Question

What is the minimum intercept made by the axes on the tangent to the ellipse $\frac{x^2}{a^2}+\frac{y^2}{b^2}=1$ ?

• A. $a+b$
• B. $2(a+b)$
• C. $\sqrt{ab}$
• D. none of these

Answer 1

Answer: (A)

$a+b$

Equation of ellipse is$\frac{x^2}{a^2}+\frac{y^2}{b^2}=1$
Let $P(a\cos \theta ,b\sin \theta )$ be a point on the ellipse.Equation of tangent to ellipse at P is $\frac{x}{a}\cos \theta +\frac{y}{b}\sin \theta =1$
So, the tangent intersects X-axis at $(a\sec \theta ,0)$ and Y-axis at $(0,bcosec\theta )$
Intercepted portion of tangent between axes is $S=\sqrt{a^2{\sec }^2\theta +b^{2}cose{c}^2\theta }$
For maximum or minimum , $\frac{dS}{d\theta }=0$$\Rightarrow 2a^2{\sec }^2\theta \tan \theta -2b^{2}cose{c}^2\theta \cot \theta =0$$\Rightarrow {\tan }^4\theta =\frac{b^2}{a^2}$$\Rightarrow {\tan }^2\theta =\frac{b}{a}$
Also, $\frac{d^{2}S}{d{\theta }^2}>0$ for ${\tan }^2\theta =\frac{b}{a}$
Hence, S attains minimum at ${\tan }^2\theta =\frac{b}{a}$
Minimum value of $S=\sqrt{a^2(1+{\tan }^2\theta )+b^2(1+{\cot }^2\theta )}$$\Rightarrow S_{min}=\sqrt{a(a+b)+b(a+b)}$
Minimum value of S $=a+b$

> [Stored data]
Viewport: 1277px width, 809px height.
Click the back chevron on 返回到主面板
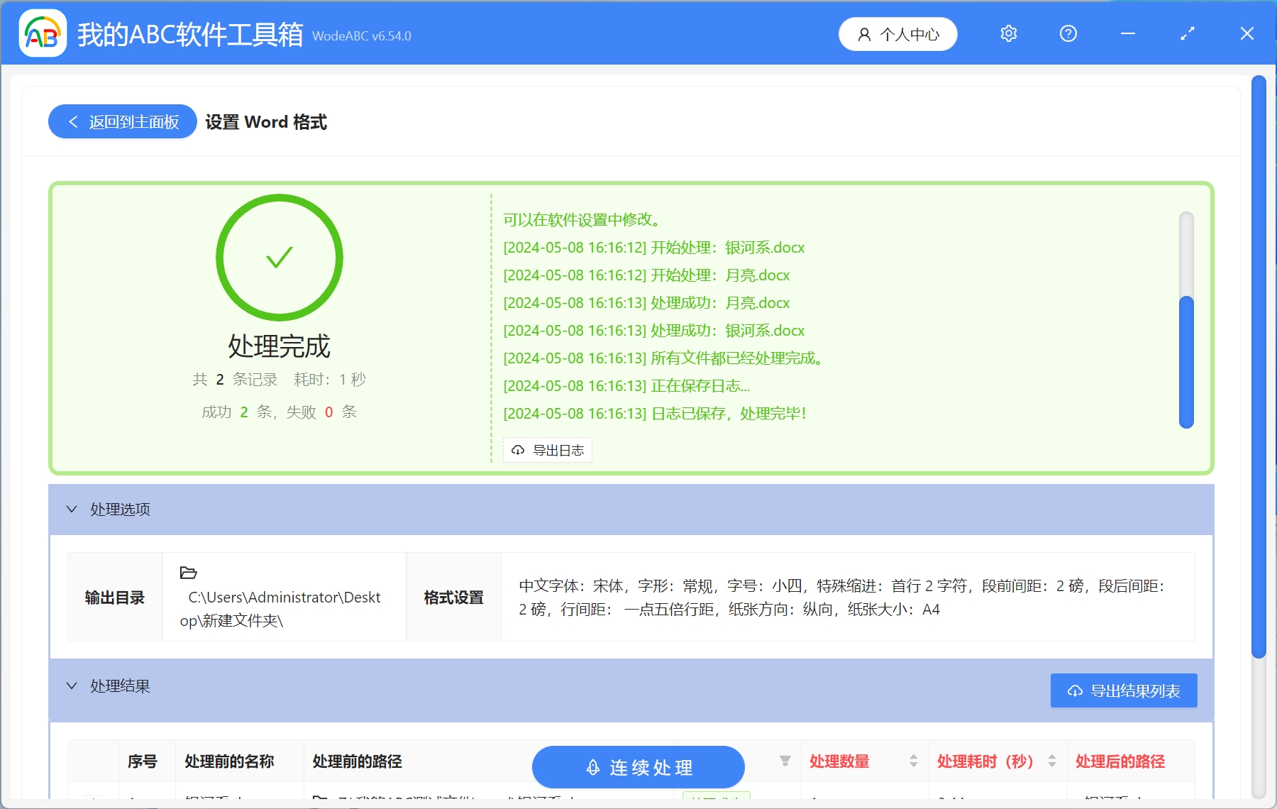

> [Stated problem] Update the ellipse problem by writing it out again, starting at "What is the" and stopping after "Answer: (A)". Replace "intercept" with "segment".

> [Finished exercise]
What is the minimum segment made by the axes on the tangent to the ellipse $\frac{x^2}{a^2}+\frac{y^2}{b^2}=1$ ?

• A. $a+b$
• B. $2(a+b)$
• C. $\sqrt{ab}$
• D. none of these

Answer 1

Answer: (A)